The 2010 NBL season was the 29th season of the National Basketball League. Foundation member and nine-time NBL champions the Auckland Stars withdrew from the league in 2010, while the Otago Nuggets returned after a one-year absence and the Southland Sharks joined for the first time.

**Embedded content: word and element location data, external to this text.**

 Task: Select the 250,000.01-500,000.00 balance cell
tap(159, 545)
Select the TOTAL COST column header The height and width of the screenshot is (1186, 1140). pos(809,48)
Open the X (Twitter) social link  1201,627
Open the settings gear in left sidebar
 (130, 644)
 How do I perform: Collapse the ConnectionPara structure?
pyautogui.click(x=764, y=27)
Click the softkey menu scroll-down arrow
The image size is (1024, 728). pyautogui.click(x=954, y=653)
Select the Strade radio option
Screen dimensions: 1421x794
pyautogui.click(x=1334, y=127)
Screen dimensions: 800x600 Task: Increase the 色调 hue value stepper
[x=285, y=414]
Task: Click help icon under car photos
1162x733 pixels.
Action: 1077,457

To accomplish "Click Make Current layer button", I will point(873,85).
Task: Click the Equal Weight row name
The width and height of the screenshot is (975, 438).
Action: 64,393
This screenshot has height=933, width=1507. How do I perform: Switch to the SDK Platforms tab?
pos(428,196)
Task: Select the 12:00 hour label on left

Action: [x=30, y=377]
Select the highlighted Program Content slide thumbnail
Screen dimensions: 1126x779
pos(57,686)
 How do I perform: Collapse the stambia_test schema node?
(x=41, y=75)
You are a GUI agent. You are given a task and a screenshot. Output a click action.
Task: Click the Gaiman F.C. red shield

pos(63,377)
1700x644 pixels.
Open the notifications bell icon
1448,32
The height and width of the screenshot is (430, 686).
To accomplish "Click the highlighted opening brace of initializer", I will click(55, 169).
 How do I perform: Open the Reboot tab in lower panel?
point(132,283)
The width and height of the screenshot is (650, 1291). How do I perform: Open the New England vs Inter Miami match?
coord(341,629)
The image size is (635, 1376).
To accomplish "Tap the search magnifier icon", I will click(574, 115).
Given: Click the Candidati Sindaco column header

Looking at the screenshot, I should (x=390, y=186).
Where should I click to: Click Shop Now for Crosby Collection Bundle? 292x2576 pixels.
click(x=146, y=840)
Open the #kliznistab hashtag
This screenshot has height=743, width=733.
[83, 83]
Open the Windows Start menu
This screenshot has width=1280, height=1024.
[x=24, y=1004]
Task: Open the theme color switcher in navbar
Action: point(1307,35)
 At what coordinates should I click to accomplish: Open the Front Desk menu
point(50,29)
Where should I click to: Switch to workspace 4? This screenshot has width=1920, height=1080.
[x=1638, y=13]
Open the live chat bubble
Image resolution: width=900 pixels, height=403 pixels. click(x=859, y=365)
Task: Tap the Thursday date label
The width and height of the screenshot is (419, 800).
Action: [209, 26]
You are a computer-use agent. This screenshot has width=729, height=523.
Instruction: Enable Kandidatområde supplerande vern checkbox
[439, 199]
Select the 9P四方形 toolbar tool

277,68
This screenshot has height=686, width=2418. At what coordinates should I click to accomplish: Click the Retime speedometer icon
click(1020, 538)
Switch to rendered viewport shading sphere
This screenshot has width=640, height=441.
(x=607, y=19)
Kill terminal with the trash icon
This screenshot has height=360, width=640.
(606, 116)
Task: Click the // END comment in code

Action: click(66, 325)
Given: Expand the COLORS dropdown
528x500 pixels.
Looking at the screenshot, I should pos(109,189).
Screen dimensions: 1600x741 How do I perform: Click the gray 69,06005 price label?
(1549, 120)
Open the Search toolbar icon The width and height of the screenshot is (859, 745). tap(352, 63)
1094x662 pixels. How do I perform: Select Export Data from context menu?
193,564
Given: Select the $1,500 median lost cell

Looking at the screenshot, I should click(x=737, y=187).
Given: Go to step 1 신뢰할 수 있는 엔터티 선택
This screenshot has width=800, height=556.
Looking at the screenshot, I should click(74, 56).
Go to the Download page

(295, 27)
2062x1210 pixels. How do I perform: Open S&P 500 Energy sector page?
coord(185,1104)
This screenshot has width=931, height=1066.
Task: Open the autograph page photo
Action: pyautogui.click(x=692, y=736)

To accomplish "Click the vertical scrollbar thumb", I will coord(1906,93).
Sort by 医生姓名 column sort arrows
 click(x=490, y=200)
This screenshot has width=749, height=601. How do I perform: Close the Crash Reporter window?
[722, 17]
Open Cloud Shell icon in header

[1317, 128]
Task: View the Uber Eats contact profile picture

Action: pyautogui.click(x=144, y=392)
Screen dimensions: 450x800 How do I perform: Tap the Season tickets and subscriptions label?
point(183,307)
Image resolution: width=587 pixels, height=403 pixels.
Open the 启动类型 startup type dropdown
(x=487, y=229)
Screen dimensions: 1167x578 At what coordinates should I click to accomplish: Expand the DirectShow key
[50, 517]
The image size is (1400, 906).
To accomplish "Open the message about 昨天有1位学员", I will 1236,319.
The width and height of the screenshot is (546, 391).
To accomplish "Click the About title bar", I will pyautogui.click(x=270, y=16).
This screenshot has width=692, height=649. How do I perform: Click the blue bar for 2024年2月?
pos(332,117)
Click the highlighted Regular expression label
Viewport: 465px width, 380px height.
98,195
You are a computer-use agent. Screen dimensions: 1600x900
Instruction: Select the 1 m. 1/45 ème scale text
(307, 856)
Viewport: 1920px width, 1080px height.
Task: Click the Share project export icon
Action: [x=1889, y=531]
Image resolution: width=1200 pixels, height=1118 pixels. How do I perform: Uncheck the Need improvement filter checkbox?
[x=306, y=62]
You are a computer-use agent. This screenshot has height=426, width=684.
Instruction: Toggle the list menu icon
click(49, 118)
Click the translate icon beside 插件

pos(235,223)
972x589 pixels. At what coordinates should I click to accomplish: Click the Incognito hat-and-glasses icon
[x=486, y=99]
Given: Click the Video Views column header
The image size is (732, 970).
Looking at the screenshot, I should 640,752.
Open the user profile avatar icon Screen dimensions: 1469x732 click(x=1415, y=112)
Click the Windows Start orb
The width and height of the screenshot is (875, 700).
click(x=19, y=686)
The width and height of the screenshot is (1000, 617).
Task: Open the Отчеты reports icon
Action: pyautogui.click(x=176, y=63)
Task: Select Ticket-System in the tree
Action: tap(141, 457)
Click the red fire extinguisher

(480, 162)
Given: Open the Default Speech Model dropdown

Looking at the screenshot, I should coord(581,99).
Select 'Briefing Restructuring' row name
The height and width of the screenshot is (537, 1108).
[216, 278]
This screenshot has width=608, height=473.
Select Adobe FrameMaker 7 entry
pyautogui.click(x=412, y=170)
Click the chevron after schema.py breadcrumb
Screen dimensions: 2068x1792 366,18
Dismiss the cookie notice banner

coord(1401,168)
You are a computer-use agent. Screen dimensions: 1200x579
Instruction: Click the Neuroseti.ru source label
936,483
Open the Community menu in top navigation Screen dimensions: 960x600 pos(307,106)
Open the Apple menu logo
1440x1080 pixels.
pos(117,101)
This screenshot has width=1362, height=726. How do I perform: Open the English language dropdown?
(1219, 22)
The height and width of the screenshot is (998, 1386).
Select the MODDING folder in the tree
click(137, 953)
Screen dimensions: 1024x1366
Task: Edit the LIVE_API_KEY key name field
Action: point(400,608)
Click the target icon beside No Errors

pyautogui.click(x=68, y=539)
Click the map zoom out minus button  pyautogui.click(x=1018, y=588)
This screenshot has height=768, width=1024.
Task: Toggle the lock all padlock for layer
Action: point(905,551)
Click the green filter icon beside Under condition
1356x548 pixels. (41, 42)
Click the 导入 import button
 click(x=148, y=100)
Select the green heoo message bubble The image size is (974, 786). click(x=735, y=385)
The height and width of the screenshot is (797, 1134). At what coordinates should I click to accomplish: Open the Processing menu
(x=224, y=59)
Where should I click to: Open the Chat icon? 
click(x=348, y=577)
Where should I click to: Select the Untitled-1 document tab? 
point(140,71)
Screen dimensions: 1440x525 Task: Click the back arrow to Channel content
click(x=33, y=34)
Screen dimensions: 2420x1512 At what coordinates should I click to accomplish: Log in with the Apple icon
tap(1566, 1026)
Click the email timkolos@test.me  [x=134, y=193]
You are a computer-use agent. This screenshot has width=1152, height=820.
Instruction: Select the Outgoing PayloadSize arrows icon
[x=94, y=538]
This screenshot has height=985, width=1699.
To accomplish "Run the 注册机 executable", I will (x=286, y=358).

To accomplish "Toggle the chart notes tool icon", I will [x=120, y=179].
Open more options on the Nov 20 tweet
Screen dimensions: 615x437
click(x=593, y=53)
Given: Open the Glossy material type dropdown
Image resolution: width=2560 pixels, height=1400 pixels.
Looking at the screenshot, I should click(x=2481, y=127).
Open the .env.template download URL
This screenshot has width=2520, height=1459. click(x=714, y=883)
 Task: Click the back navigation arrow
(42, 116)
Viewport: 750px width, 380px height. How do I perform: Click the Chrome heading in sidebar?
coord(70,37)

The regular season began on Thursday 4 March and concluded on Friday 19 June. The playoffs began on Tuesday 22 June and concluded on Thursday 1 July, with the Wellington Saints taking home their sixth NBL title after defeating the Waikato Pistons 2–1 in the best-of-three finals series. Saints' guard Lindsay Tait was recognised as the most valuable player of the regular season and of the finals series.

==Summary==
===Regular season standings===

Pos
| Team | W | L |
| 1 | Wellington Saints | 14 | 4 |
| 2 | Waikato Pistons | 13 | 5 |
| 3 | Nelson Giants | 12 | 6 |
| 4 | Harbour Heat | 11 | 7 |
| 5 | Hawke's Bay Hawks | 11 | 7 |
| 6 | Southland Sharks | 9 | 9 |
| 7 | Christchurch Cougars | 9 | 9 |
| 8 | Taranaki Mountainairs | 6 | 12 |
| 9 | Manawatu Jets | 5 | 13 |
| 10 | Otago Nuggets | 0 | 18 |

==Awards==

===Player of the Week===

| Round | Player | Team | Ref |
|---|---|---|---|
| 1 | Eric Devendorf | Wellington Saints |  |
| 2 | Thomas Abercrombie | Waikato Pistons |  |
| 3 | Rick Rickert | Harbour Heat |  |
| 4 | Eric Devendorf | Wellington Saints |  |
| 5 | Jeremy Kench | Christchurch Cougars |  |
| 6 | Erron Maxey | Wellington Saints |  |
| 7 | René Rougeau | Southland Sharks |  |
| 8 | Thomas Abercrombie | Waikato Pistons |  |
| 9 | Eric Devendorf | Wellington Saints |  |
| 10 | Michael Harrison | Nelson Giants |  |
| 11 | Thomas Abercrombie | Waikato Pistons |  |
| 12 | René Rougeau | Southland Sharks |  |
| 13 | Lindsay Tait | Wellington Saints |  |
| 14 | Lindsay Tait | Wellington Saints |  |
| 15 | René Rougeau | Southland Sharks |  |
| 16 | René Rougeau | Southland Sharks |  |

===Statistics leaders===
Stats as of the end of the regular season

| Category | Player | Team | Stat |
|---|---|---|---|
| Points per game | Eric Devendorf | Wellington Saints | 25.6 |
| Rebounds per game | Alex Pledger | Waikato Pistons | 12.6 |
| Assists per game | Lindsay Tait | Wellington Saints | 7.1 |
| Steals per game | René Rougeau | Southland Sharks | 3.8 |
| Blocks per game | Jon Rogers | Hawke's Bay Hawks | 2.2 |

===Regular season===
- Most Valuable Player: Lindsay Tait (Wellington Saints)
- NZ Most Valuable Player: Thomas Abercrombie (Waikato Pistons)
- Most Outstanding Guard: Lindsay Tait (Wellington Saints)
- Most Outstanding NZ Guard: Lindsay Tait (Wellington Saints)
- Most Outstanding Forward: Thomas Abercrombie (Waikato Pistons)
- Most Outstanding NZ Forward/Centre: Thomas Abercrombie (Waikato Pistons)
- Scoring Champion: Eric Devendorf (Wellington Saints)
- Rebounding Champion: Alex Pledger (Waikato Pistons)
- Assist Champion: Lindsay Tait (Wellington Saints)
- Rookie of the Year: Martin Iti (Southland Sharks)
- Coach of the Year: Pero Cameron (Wellington Saints)
- All-Star Five:
  - G: Lindsay Tait (Wellington Saints)
  - G: Eric Devendorf (Wellington Saints)
  - F: René Rougeau (Southland Sharks)
  - F: Thomas Abercrombie (Waikato Pistons)
  - C: Mika Vukona (Nelson Giants)

===Playoffs===
- Finals MVP: Lindsay Tait (Wellington Saints)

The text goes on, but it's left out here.